An anticausative verb is any intransitive verb which has an effect on its subject, without describing the cause of this effect. Only the patient of the verb, acting as the subject of the sentence, serves as an argument of an anticausative verb. Usually, other context from prior sentences can imply a cause or an agent for the verb, but within the strict syntax of the sentence containing the verb itself, no such indication is offered, and in the case of some specific verbs, it is impossible to give the agent within the same clause.
Anticausative verbs are a category of unaccusative verbs. While these terms usually describe the same verbs, some unaccusative verbs are more obviously anticausative, while others, such as "die" and "fall," are more ambiguous, and still others cannot be anticausative at all. Many English anticausatives also qualify as alternating ambitransitive verbs, able to alternate between transitive and intransitive states, by changing the position of the patient of the verb.

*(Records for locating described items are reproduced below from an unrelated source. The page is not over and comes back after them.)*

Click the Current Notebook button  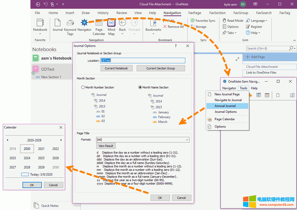(x=116, y=68)
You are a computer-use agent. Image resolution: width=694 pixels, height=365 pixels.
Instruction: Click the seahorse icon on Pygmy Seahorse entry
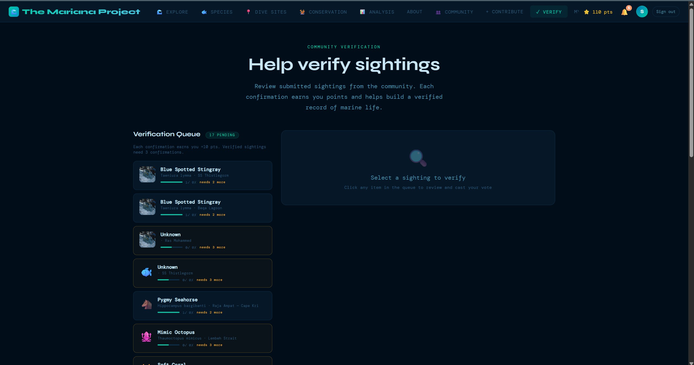click(146, 304)
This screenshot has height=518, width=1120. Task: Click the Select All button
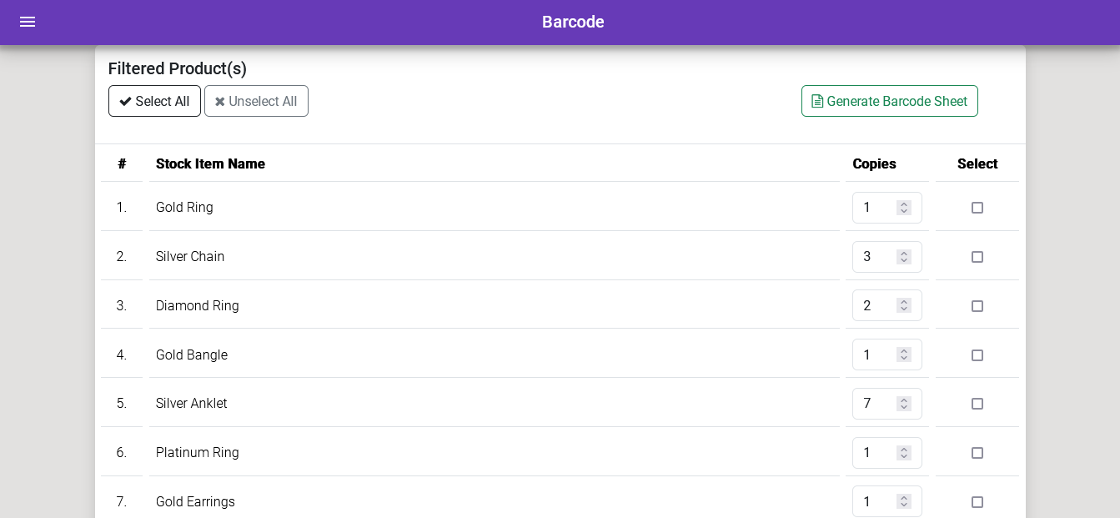(x=154, y=101)
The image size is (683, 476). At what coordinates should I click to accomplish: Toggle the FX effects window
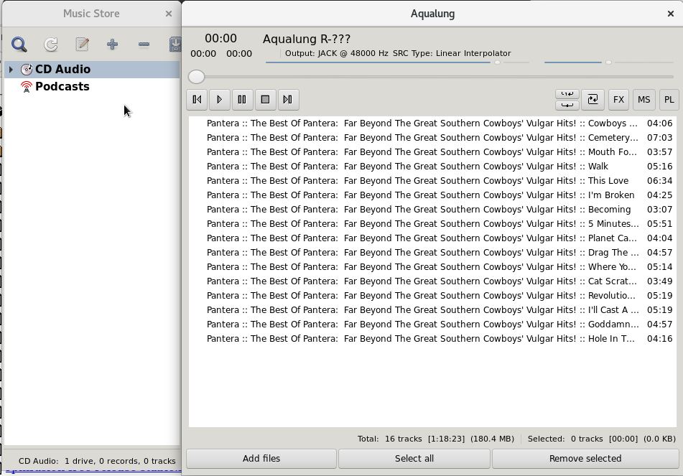(x=618, y=100)
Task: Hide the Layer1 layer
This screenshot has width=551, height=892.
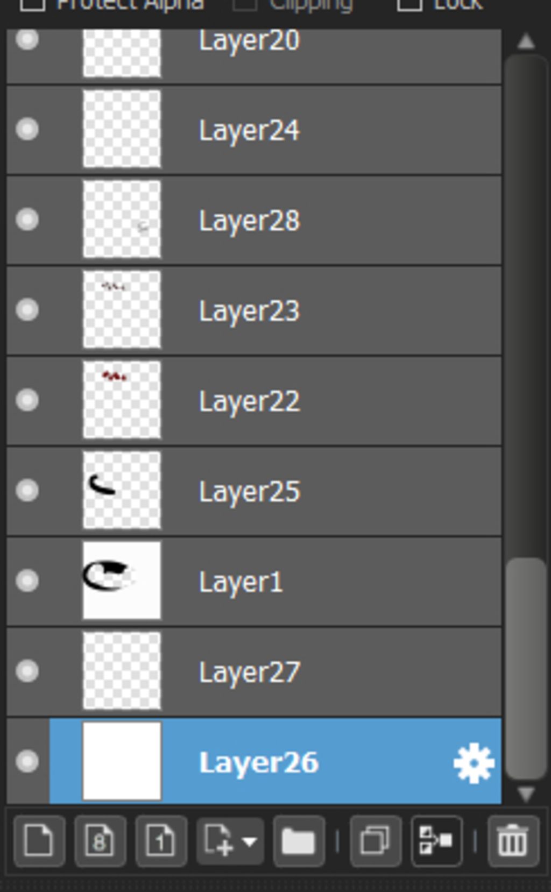Action: 27,580
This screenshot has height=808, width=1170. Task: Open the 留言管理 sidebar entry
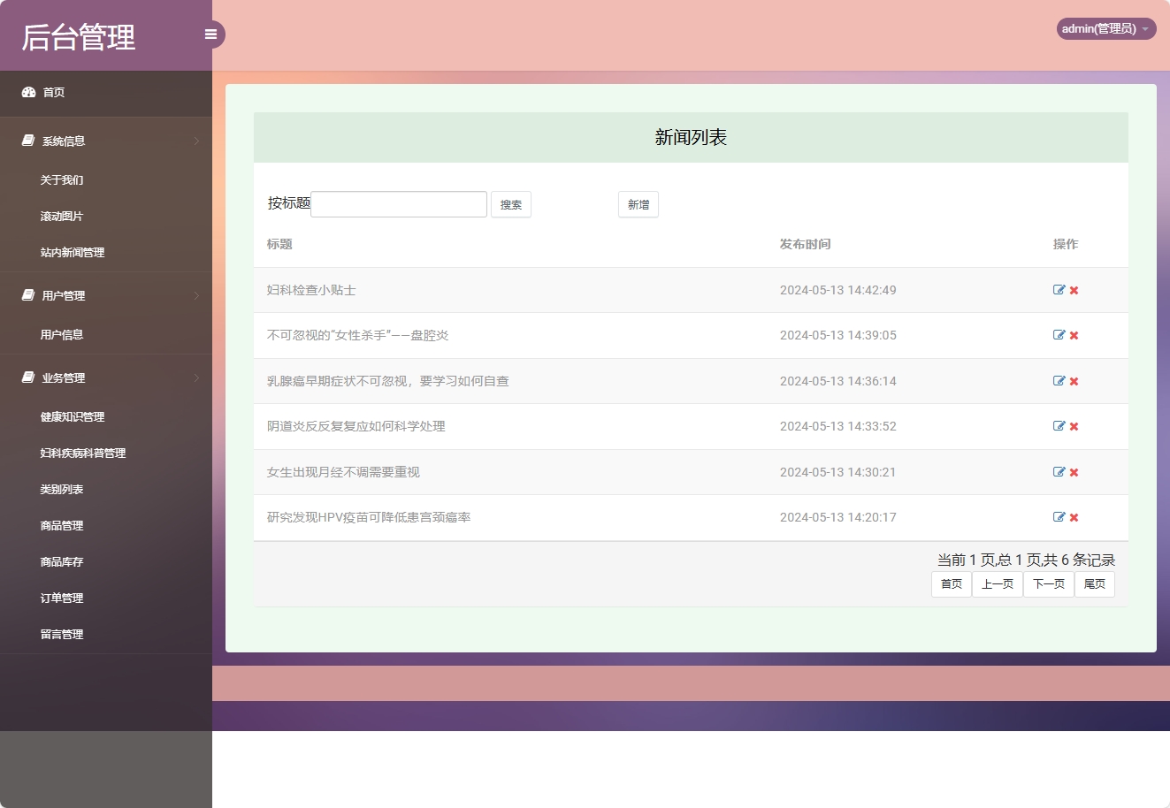coord(62,634)
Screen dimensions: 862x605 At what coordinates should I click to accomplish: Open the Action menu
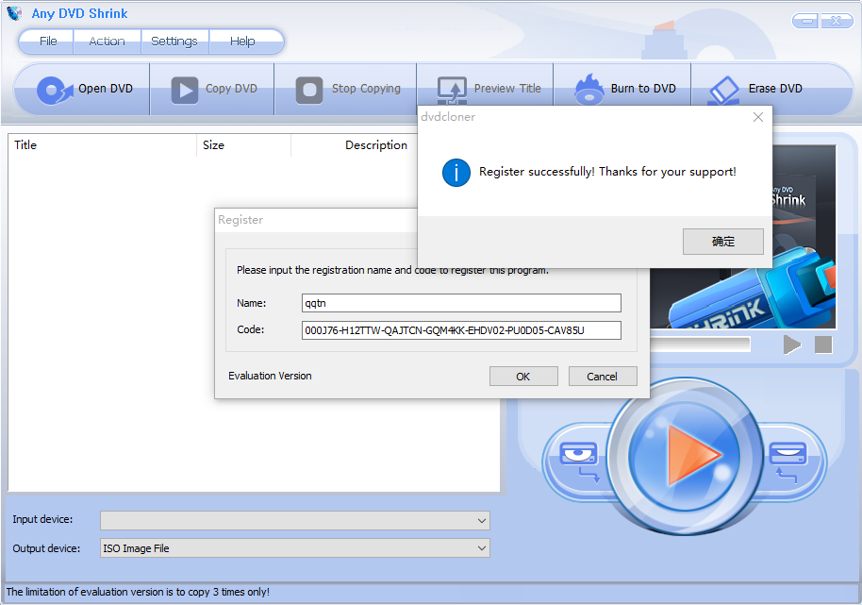pyautogui.click(x=107, y=42)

Below are examples of such causative alteration.
John broke the lamp. → The lamp broke. (Passive voice: The lamp was broken.)
You sank my battleship! → My battleship sank. (Passive voice: My battleship was sunk.)
Note that passive voice operates separately from anticausation, using a different inflected form of the verb, assisted by a helping verb, demoting the agent of causation from the subject (the core argument of the verb) and even removing it from the clause entirely. The agent can be reintroduced to the sentence, usually through the use of "by," such as "The lamp was broken by John," and "The battleship was sunk by my opponent." Likewise, in active voice anticausative statements, the agent can be reintroduced through the use of "because of," such as "The lamp broke because of John," and "My battleship sank because of you." Verbs which can exist in passive voice in English are usually unable to be non-anticausative unaccusatives. "He died," for example, does not offer the option of passive voice, and it does not imply a specific agent without the addition of a "because" or "from" phrase. These same principles can also occur with middle voice and mediopassive voice in Romance languages and Slavic languages, among others, but English does not feature these grammatical voices at all.